MINNEAPOLIS -- The Indians knew they were entering the year as an underdog. Because of that, the team has harped on the importance of aggressive baserunning since the start of Spring Training. But aggressiveness doesn’t always pay off.

The Indians were trying to rally back from their two-run deficit in the ninth when Josh Naylor launched a solo homer to cut it to one. And outfielder Bradley Zimmer did his best to keep the momentum going with a single to right field, but was thrown out attempting to stretch it to a double in Cleveland’s 8-7 loss to Minnesota at Target Field on Friday night.

“I think they caught a break the way it bounced off the wall, but I still liked the idea that he was aggressive,” manager Terry Francona said. “He was aggressive out of the box.”
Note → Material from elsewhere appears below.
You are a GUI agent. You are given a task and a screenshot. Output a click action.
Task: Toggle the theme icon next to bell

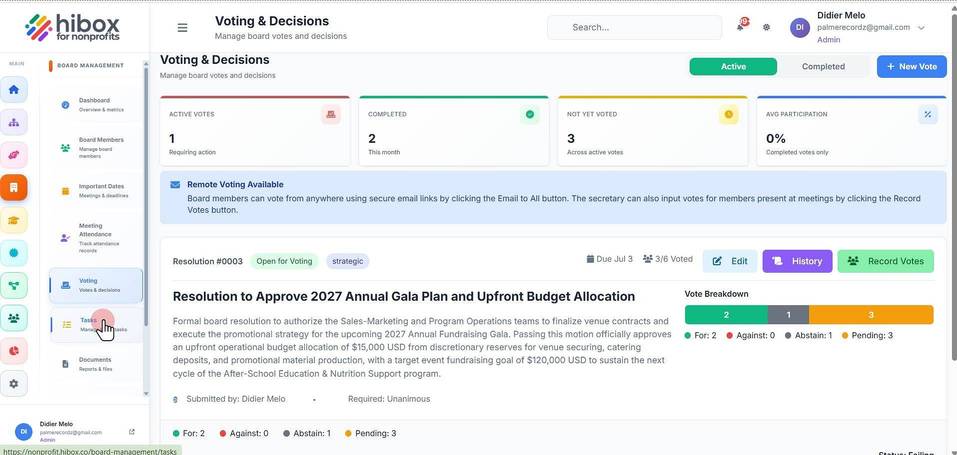click(767, 27)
Zimmer’s ground ball that went past a diving Alex Kirilloff at first bounced off the angled wall down the right-field line, kicking it back out in the middle of right field. Max Kepler quickly approached the ball and fired a strike to second base in time to nab Zimmer.
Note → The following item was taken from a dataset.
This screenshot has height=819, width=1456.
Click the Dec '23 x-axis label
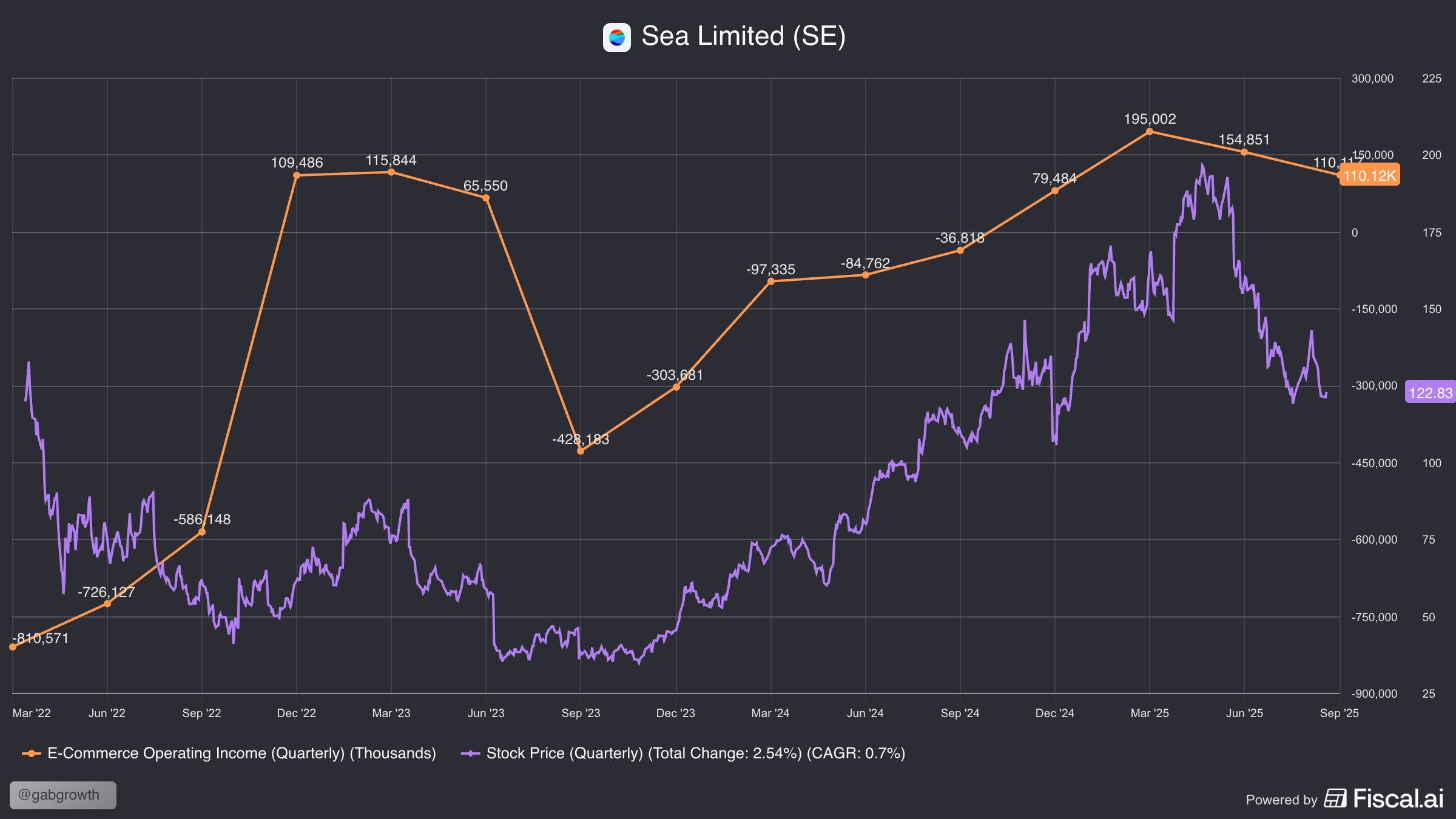tap(675, 713)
Although the Indians attempted to get his efforts rewarded, a replay review confirmed the second out of the inning. Instead of having a runner on with one out in the ninth, Austin Hedges was left with the bases empty and two outs before his ground out ended the game.
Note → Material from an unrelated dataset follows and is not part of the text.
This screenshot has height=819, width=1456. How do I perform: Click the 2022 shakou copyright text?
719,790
“It didn't go our way,” Francona said of Zimmer’s decision. “They made a good play, I thought it was a good piece of baserunning, though.”

That play was a representation of how the entire night went for the Indians on Friday. The team somehow found itself in a handful of bad-luck or poorly executed situations. Naylor lost a ball in the sun in the first inning and Harold Ramirez tried to slide his body in front of a ball in left field in the third (both hit by Luis Arraez) that led to triples. And Cesar Hernandez wasn’t able to reach a relatively routine ground ball at second that didn’t help reliever Nick Wittgren escape trouble in the eighth.

“Naylor, yeah, at the end he lost that ball in the sun and then he lost his balance,” Francona said. “It handcuffed him and he fell. Harold tried to slide to stop it and probably in hindsight, was probably better off just reaching down for it, but the game's going fast sometimes because he kind of ended up helping its momentum towards the wall.

“I mean, shoot man. [Wittgren] had what, three pitches and he had two quick outs, and you're like OK. And then just some balls caught the middle of the plate. Yeah, it is baseball.”

In a time where the Indians are in a dire situation with their pitching staff, these missteps are difficult to overcome. Cleveland is left with Cal Quantrill, J.C Mejía, Sam Hentges and Eli Morgan in its rotation with a vacancy that still needs to be filled for either Sunday or Monday. And when one of the most crucial parts of this roster is left with so many inexperienced players, eight-run nights from the pitching staff are bound to occur.

Quantrill was tagged with six runs through 4 1/3 frames and Wittgren, who’s struggled to get in the same groove he was in the last two seasons, gave up the final two in the eighth. But the Indians have still been able to find ways to navigate these enormous hurdles, winning seven of their last 11 contests, while owning a 22-13 record against the American League Central on the year.

“We’re trying to win baseball games,” Quantrill said. “Today, obviously, wasn’t my best effort, but Mejía had a great one yesterday. I think we go out there and we pitch like we’re starting pitchers and we’ve been starting pitchers the whole season and we see what happens.”